Young Koreans' obsession with landing places at top universities and jobs in a large conglomerate are counterproductive even though the country's economic development has been in some ways exemplary, the OECD warns in a new report.
The biennial OECD Economic Survey of Korea released Monday offers policy advice based on analysis of the country's economic situation and policies.
It warns of a "golden ticket syndrome" in Korean society, where competition is fierce to win a place at a top university in the hope of "a secure and attractive career in a large firm or the public sector."
The syndrome "has several negative effects, including low youth employment, a lot of time and money spent on private tutoring... skill and qualification mismatches, high pressure on students and low life satisfaction," the report says.

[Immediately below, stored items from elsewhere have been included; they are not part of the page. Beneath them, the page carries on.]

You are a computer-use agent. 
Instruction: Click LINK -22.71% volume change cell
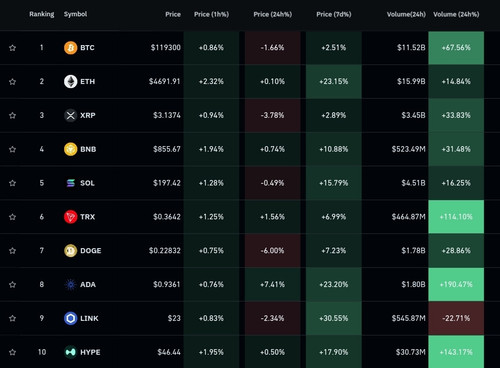[456, 318]
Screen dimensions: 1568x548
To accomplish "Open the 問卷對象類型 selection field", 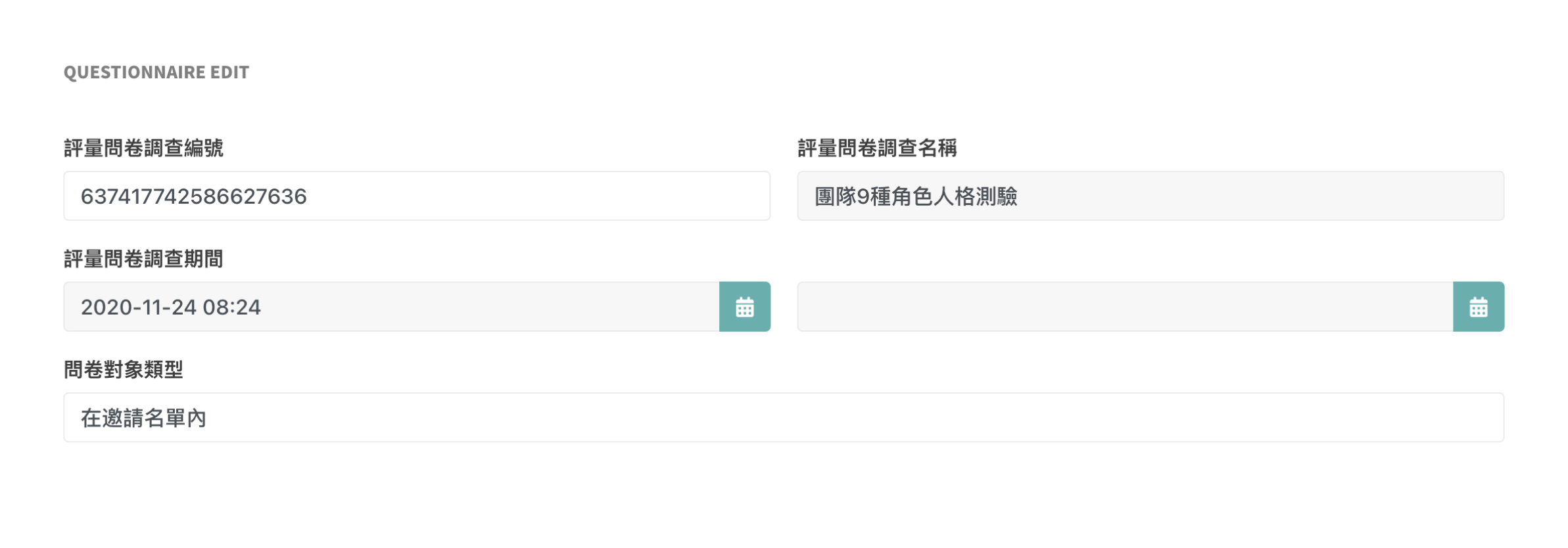I will (x=783, y=418).
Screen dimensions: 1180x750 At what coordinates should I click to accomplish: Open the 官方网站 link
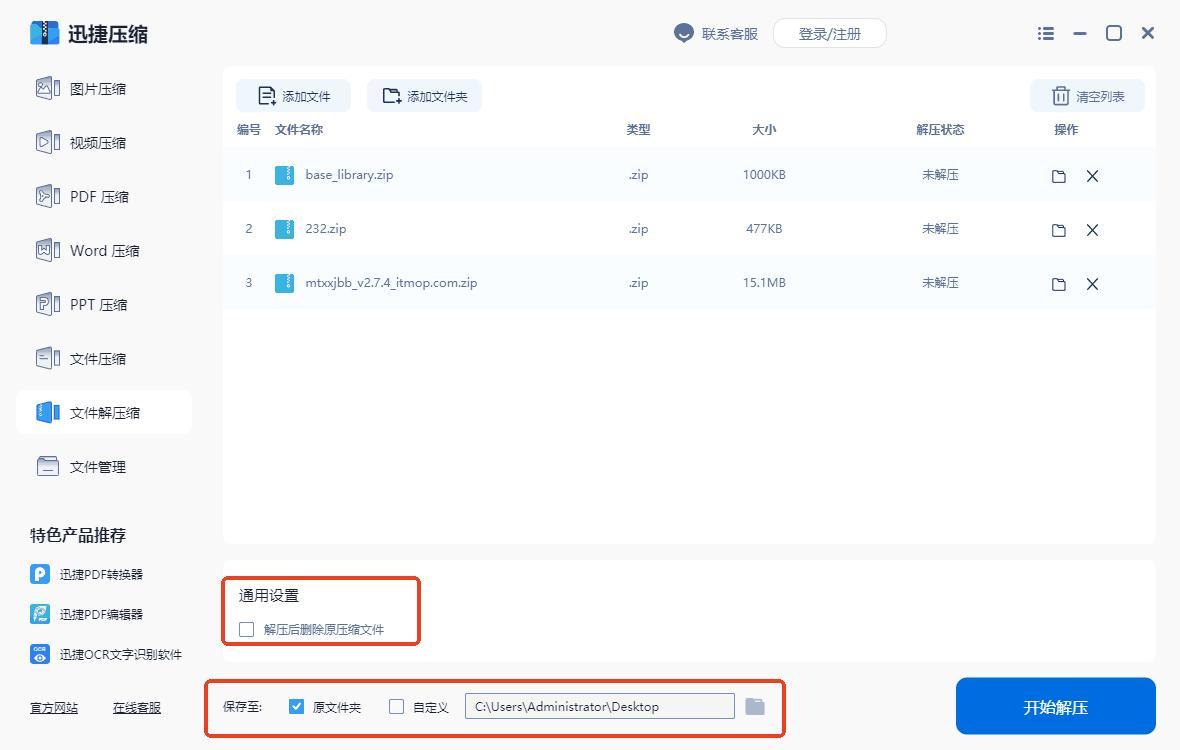click(54, 707)
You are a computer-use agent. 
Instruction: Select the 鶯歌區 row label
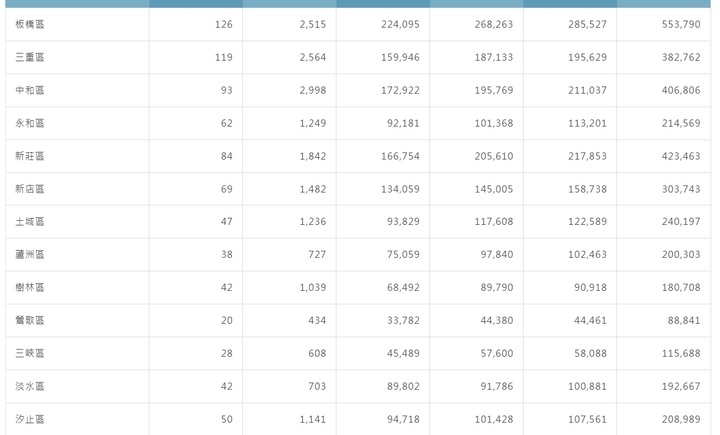click(x=31, y=321)
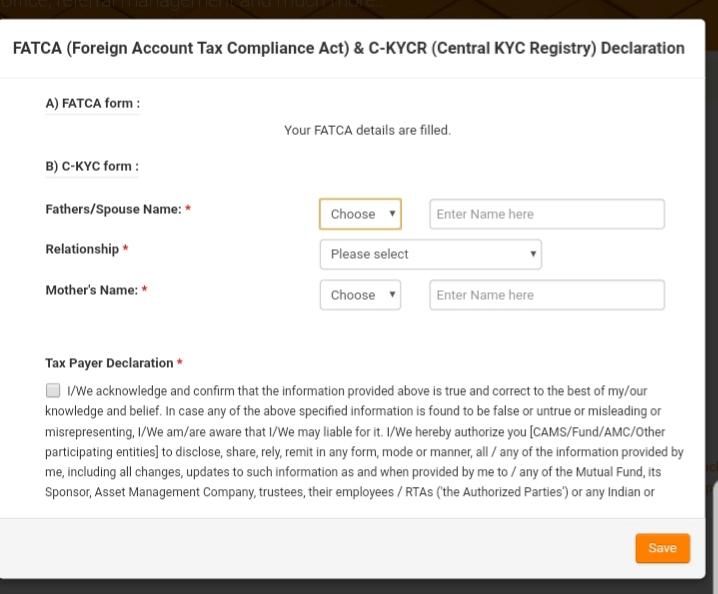
Task: Click the FATCA & C-KYCR Declaration dialog title
Action: 348,48
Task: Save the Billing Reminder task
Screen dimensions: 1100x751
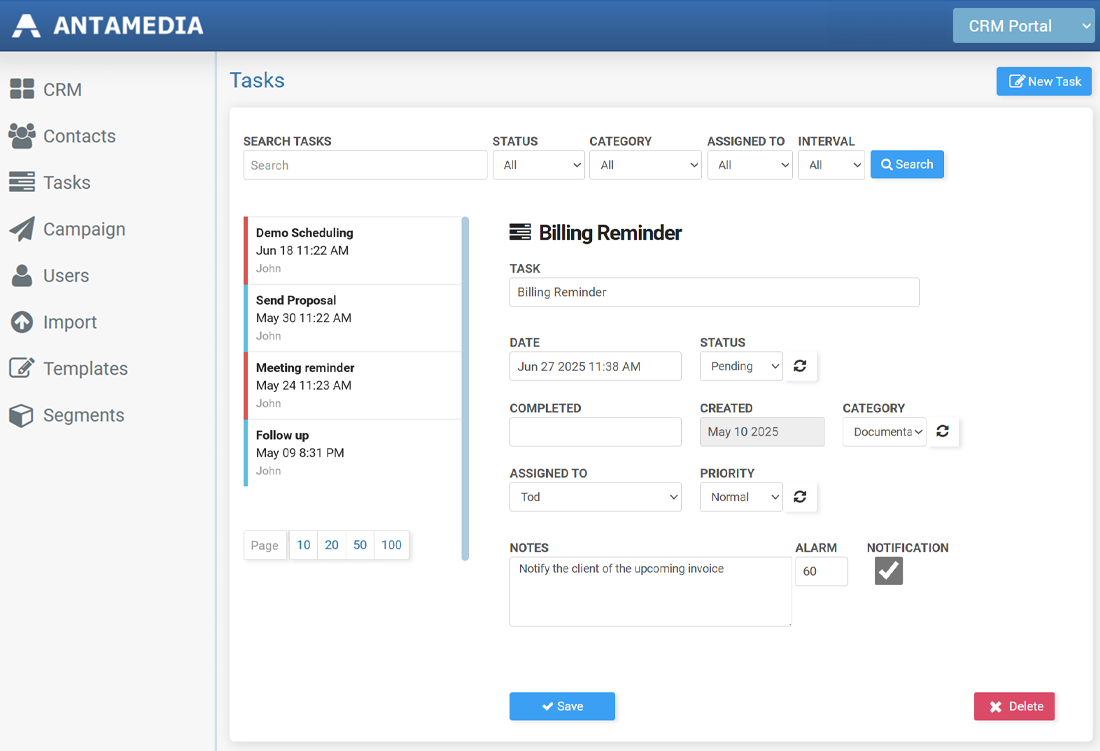Action: click(x=562, y=706)
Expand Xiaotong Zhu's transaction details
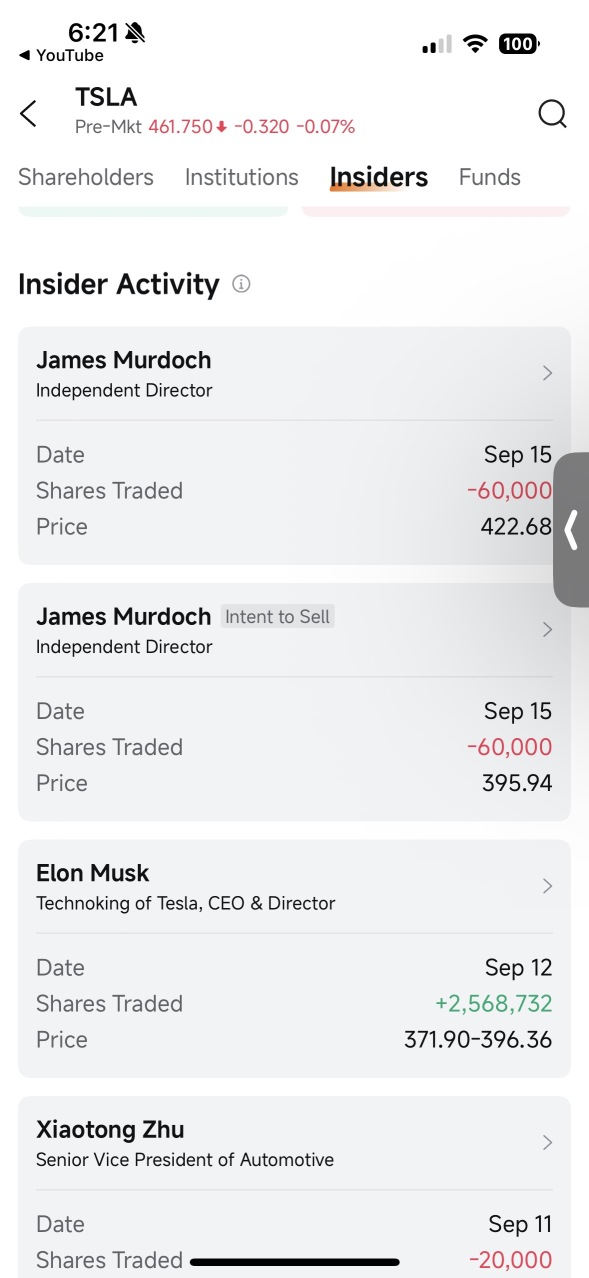Screen dimensions: 589x1278 coord(547,1142)
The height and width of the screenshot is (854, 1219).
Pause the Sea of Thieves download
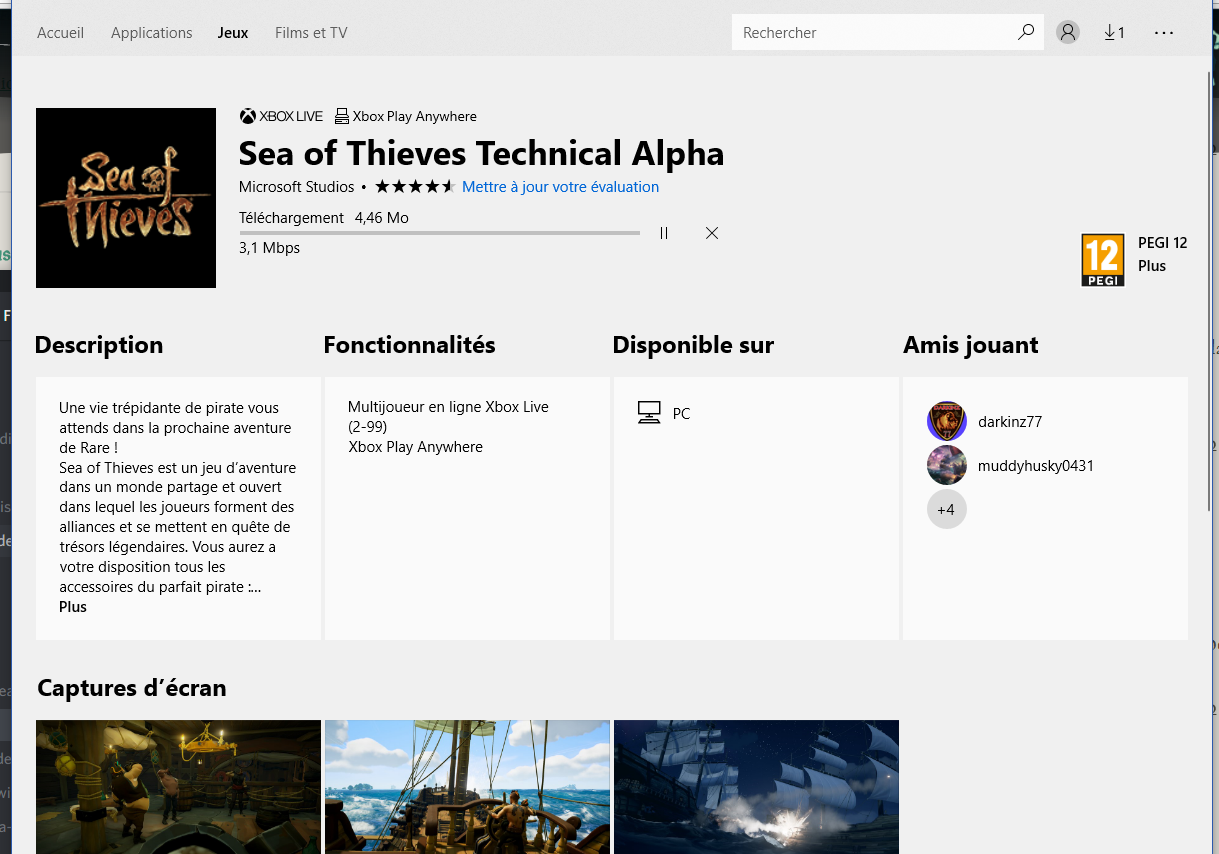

Education is expensive and often focused on the wrong goals, while vital vocational training has declined and students are busy acquiring the wrong skills. Failure to secure the golden ticket can therefore lead to lifelong frustration and impacts people's income, pension and social protection for years to come.
It warns that the resulting societal divides hold back productivity, well-being and fertility, resulting in one of the lowest birthrates in the world because women put off having children to stay in the rat race.
A key objective should be reducing labor market "dualism" -- the phenomenon whereby workers in small and midsize enterprises are paid substantially less than those in large firms.
"Sizable productivity gaps between large and small firms raise concerns of insufficient competition," the report adds, because unproductive smaller firms are often artificially propped up by various government subsidies.
It suggests that less emphasis should be put on regular employment and more non-regular jobs should be covered by social insurance so that the productivity gap can be reduced.
"Korea should harness the economic dividends of equal opportunity and fair competition to reduce productivity gaps, thereby narrowing gaps in pay and social protection and reducing the pressure to win a golden ticket," it says.
In other words, government spending should focus "less on supporting firm survival in an SME sector with chronically low productivity" and more on supporting ordinary people in vocational training and a broader social safety net in order to improve business dynamism and equality, according to the OECD.
Another factor is that the minimum wage may have increased too fast, it adds. It "reached about 63 percent of the median wage in 2019, after a nearly 30 percent-increase" between 2017 and 2019, which is "relatively high among the OECD countries."
"The rapid increase likely weighed on employment in SMEs. Subsides were put in place to help them adjust," but despite these efforts, "evidence indicates that 4.4 percent of workers earned less than the minimum wage in 2021," especially in agriculture, fisheries and hospitality, according to the OECD.